Did it never occur to the CPSO that ordering someone to consent makes a mockery of the very concept of consent?
Another prohibition imposed unilaterally upon Dr. Phillips, is that he “shall not prescribe ivermectin”. Yet a plethora of studies and testimony from highly respected experts indicates that ivermectin – a Nobel prize-winning drug – is a safe, inexpensive, and highly effective remedy, both for preventing COVID infections and for treating people after infection. This British site, for instance, contains a resource page with the latest evidence and protocols on ivermectin from around the world. The expert witnesses lined up for the Adamson Barbecue legal challenge in Ontario (especially Dr. Byram Bridle of the University of Guelph and Dr. Harvey Risch the Yale School of Medicine) also testified in sworn affidavits about the merits of ivermectin.

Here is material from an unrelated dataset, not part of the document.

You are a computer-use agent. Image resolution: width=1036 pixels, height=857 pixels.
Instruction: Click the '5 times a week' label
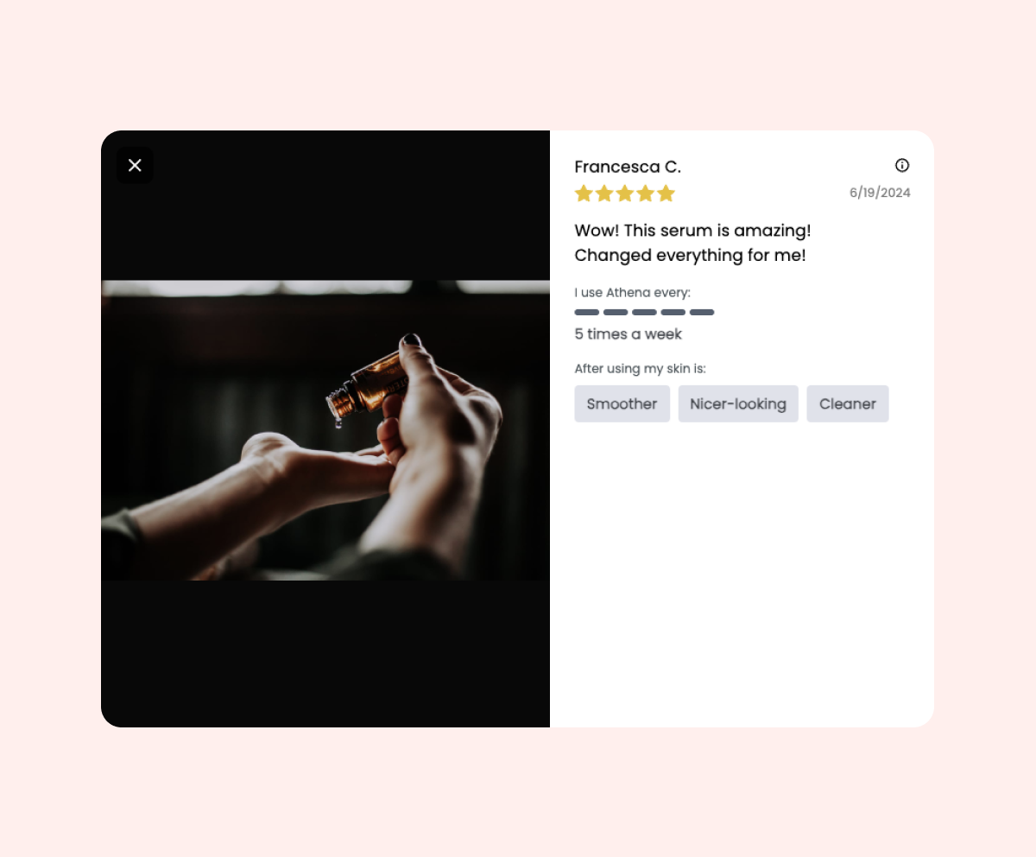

Dr. Phillips is not the only doctor being threatened with de-licensure by his governing body, and Ontario is not the only province making such threats. BC, Alberta, and Quebec have been placing doctors into similar straitjackets.
Benjamin Franklin warned about this stifling of independent thought more than 200 years ago: “If everyone is thinking alike, then no one is thinking,” he said.
Those who value liberty must defend the rights of courageous freethinking doctors to speak their minds without penalty from their licensing bodies or government employers.